플루오르화된 피리미딘 유사체 화합물, 플루오르화된 피리미딘 유사체 화합물을 포함하는 조성물, 플루오르화된 피리미딘 유사체 화합물을 제조하는 방법, 플루오르화된 피리미딘 유사체 화합물을 투여함으로 DNA 트랜스퍼라제를 억제하고, 고형 종양을 치료하고, 다발성 골수종을 치료하는 방법이 제공된다.

Description

플루오르화된 피리미딘 유사체 및 그의 사용 방법{FLUORINATED PYRIMIDINE ANALOGS AND METHODS OF USE THEREOF}
이상 DNA 메틸화는 종양형성을 억제하는 유전자의 발현을 불활성화시킬 수 있는 후성유전학적(epigenetic) 기전이다. 관련 유전자로는 종양 억제 유전자; 세포사멸, 전이 및 혈관형성을 억제하는 유전자; DNA를 수복하는 유전자; 및 종양-관련 항원을 발현하는 유전자가 있다. 유전자 발현을 침묵시키는 분자 기전은 전사 인자의 작용을 차단하는 메틸화된 프로모터에 대한 5-메틸시토신 결합 단백질의 부착에 기인하는 듯하다(도 1 참조).
상기 후성유전학적 변화는 가역적이기 때문에, 상기 변화는 화학요법적 중재에 흥미로운 표적을 제공한다. 5-아자시티딘은 종양의 치료에 대해서 FDA에 의해 승인된 최초의 저메틸화제였으며, 데옥시-유사체인 5-아자데옥시시티딘 또는 데시타빈이 동일한 적응증에 대해서 보다 최근에 승인되었다(도 2 참조). 상기 두 약물은 모두 상기 치료된 골수이형성증후군(MDS) 환자의 절반 이상에서 완화 또는 임상적 개선을 생성시킨다. 반응의 특징은 수회 주기의 치료법의 요구, 느린 반응, 및 실제적인 클론 제거를 포함한다. 치료법의 최적화는 (1) 세포독성에 비해 저메틸화에 유리하게 용량을 감소시킴, (2) 투여 스케줄을 연장시킴, 및 (3) 세포독성에 도달하지 않으면서 용량 강도를 증가시킴을 포함한다. 분자에 의해, 저메틸화 및 유전자 재활성화가 나타났으며 이들은 반응에 필요한 것으로 보인다. MDS의 데이터는 후성유전자 요법의 원리 증명을 나타낸다. 상기 치료법은 유효하지만, 일부 환자에서 완전한 반응에 수개월에서 수년이 걸리고, 대부분의 환자에서 내성이 나타나는 것으로 보이며, 내성의 기전은 알려져 있지 않다.

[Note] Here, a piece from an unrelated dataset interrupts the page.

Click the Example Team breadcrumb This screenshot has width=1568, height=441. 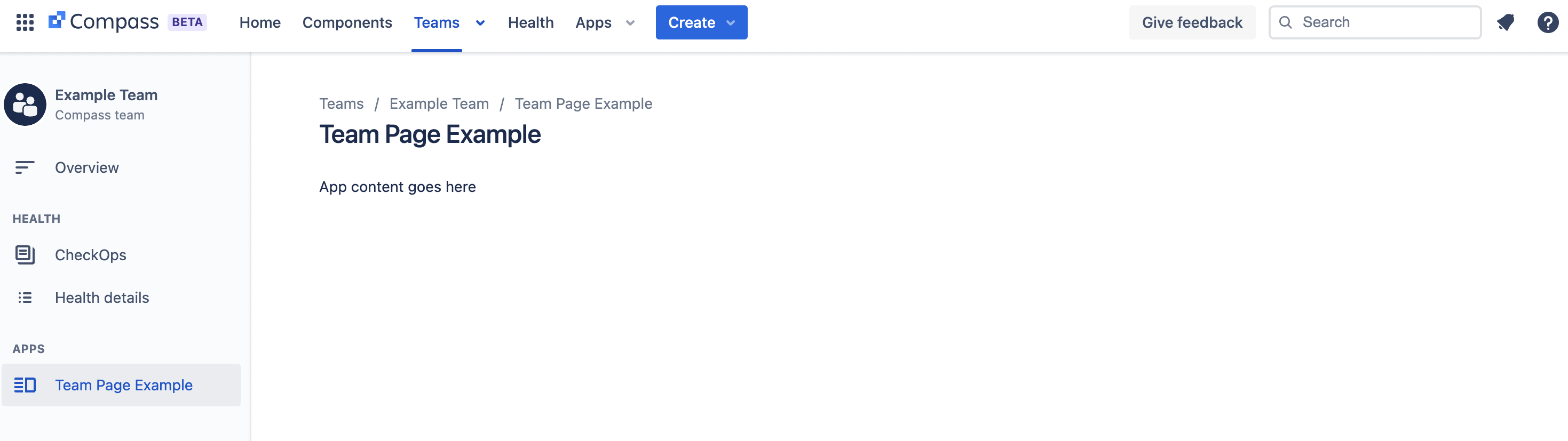click(439, 103)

상기 2개의 현재 승인된 약물로부터의 데이터는 골수암이 DNA 메틸화의 억제제에 가장 민감한 종양임을 암시한다. 그러나, 고형 종양이 또한 반응하지 않는 이유는 알려져 있지 않다. 최근에, DNA 메틸 트랜스퍼라제 억제제(DNMTI)에 대한 전임상 연구는 상기 억제제가 또한 효능 있는 혈관형성억제제이고, 시험관내 및 생체내에서 종양 내피세포 및 혈관형성을 억제함을 입증하였으며, 이러한 증거는 상기 작용제들에 의한 고형 종양의 치료 원리에 더해진다.

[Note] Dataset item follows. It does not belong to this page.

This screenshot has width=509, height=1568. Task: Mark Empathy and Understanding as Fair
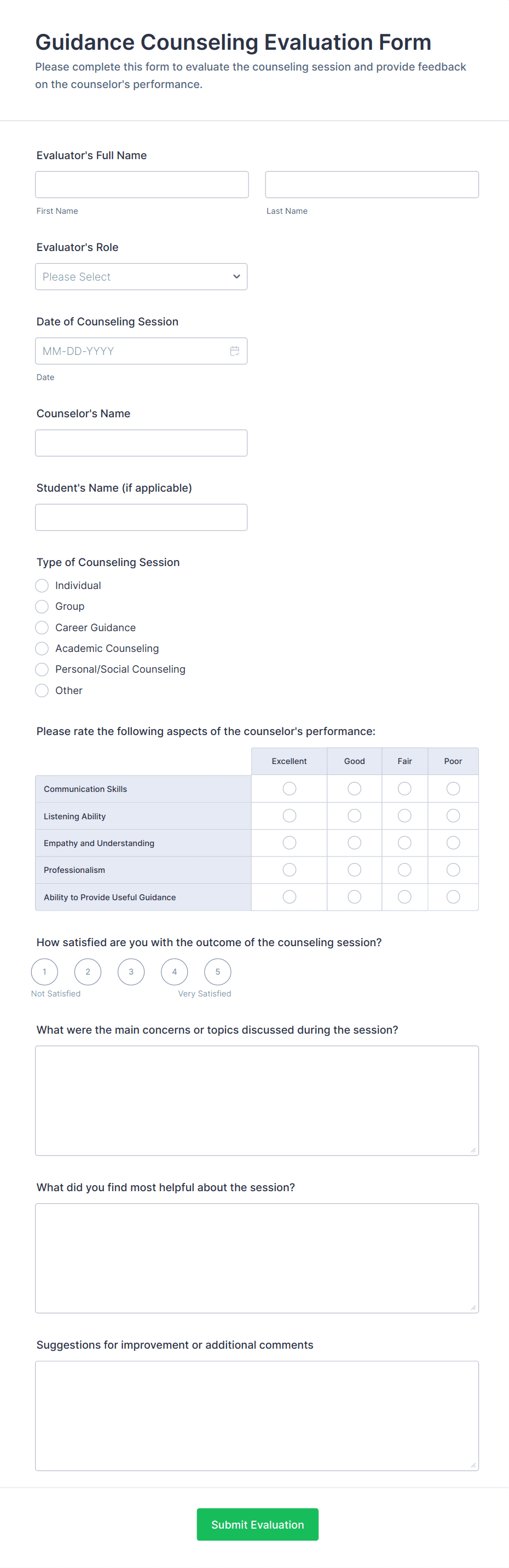pyautogui.click(x=404, y=843)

5-아자시티딘 및 데시타빈은 수중에서 불안정성이고, 이때 상기 시토신 고리의 6-번 위치에서 상기 염기가 절단됨이 공지되어 있다(도 3, IIIa 참조). 상기 두 뉴클레오시드는 모두 짧은 반감기가 문제가 되는 것으로 공지되어 있다. 피하 투여에 따른 5-아자시티딘의 반감기는 41분인 것으로 보고되며 데시타빈의 경우는 30분인 것으로 보고된다. 상기 두 약물은 모두 시티딘 데아미나제의 양호한 기질이며 상기 짧은 반감기는 주로 우라실을 불활성화시키는 상기 염기의 탈아민화에 기인한다.

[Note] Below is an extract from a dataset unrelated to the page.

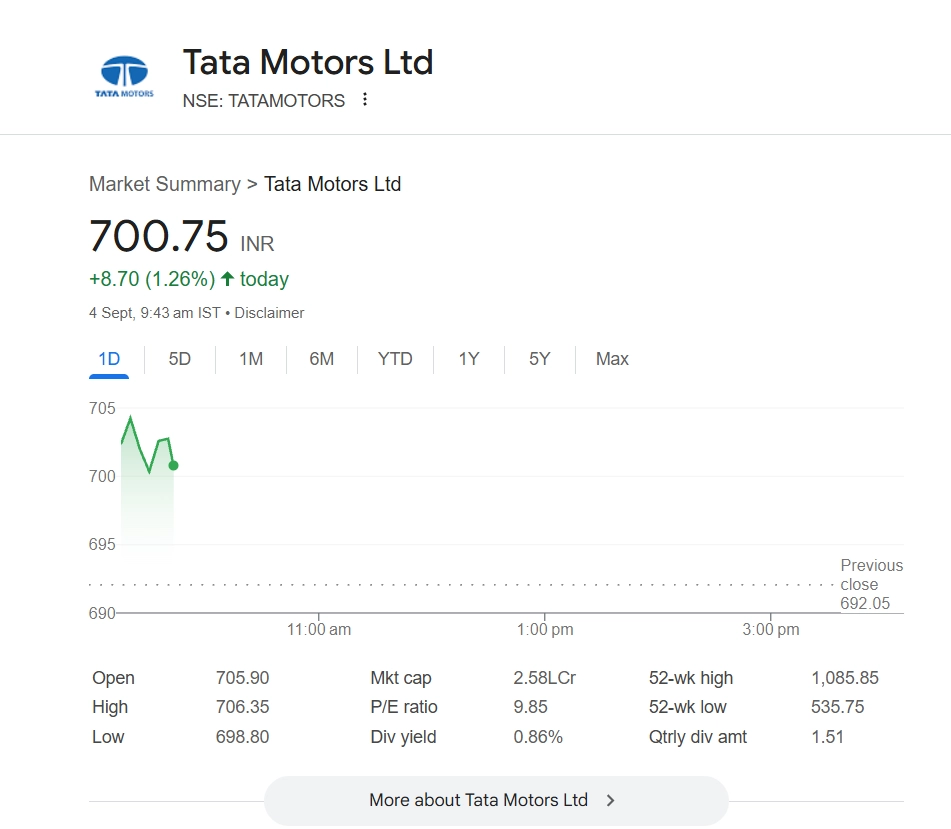Click the Tata Motors Ltd page title

[308, 62]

젬시타빈은 2'-위치에서 이플루오르화된 당에 의해 시티딘과 상이하다. 도 4를 참조하시오.
젬시타빈의 세포독성 효과는 다이포스페이트 및 트라이포스페이트 뉴클레오시드의 두 작용의 조합에 기인하며, 이는 DNA 합성의 억제를 유도한다. 먼저, 젬시타빈 다이포스페이트는, DNA 합성을 위해 데옥시뉴클레오시드 트라이포스페이트를 생성시키는 반응들의 촉매화를 맡고 있는 리보뉴클레오티드 리덕타제를 억제한다. 상기 다이포스페이트 뉴클레오시드에 의한 상기 효소의 억제는 dCTP를 포함한 데옥시뉴클레오티드의 농도를 감소시킨다. 둘째로, 젬시타빈 트라이포스페이트는 DNA에의 통합에 대해서 dCTP와 경쟁한다. dCTP의 세포내 농도의 감소(상기 다이포스페이트의 작용에 의한)는 DNA내로의 젬시타빈 트라이포스페이트의 통합(자기-강화)을 증대시킨다. 상기 젬시타빈 뉴클레오티드가 DNA에 통합된 후에, 오직 하나의 추가적인 뉴클레오티드만이 성장하는 DNA 가닥에 부가된다. 상기 부가 후에, DNA 합성의 추가적인 억제가 존재한다. DNA 폴리머라제 입실론은 상기 젬시타빈 뉴클레오티드를 제거할 수 없고 상기 성장하는 DNA 가닥을 수복할 수 없다(차폐된 쇄 종결).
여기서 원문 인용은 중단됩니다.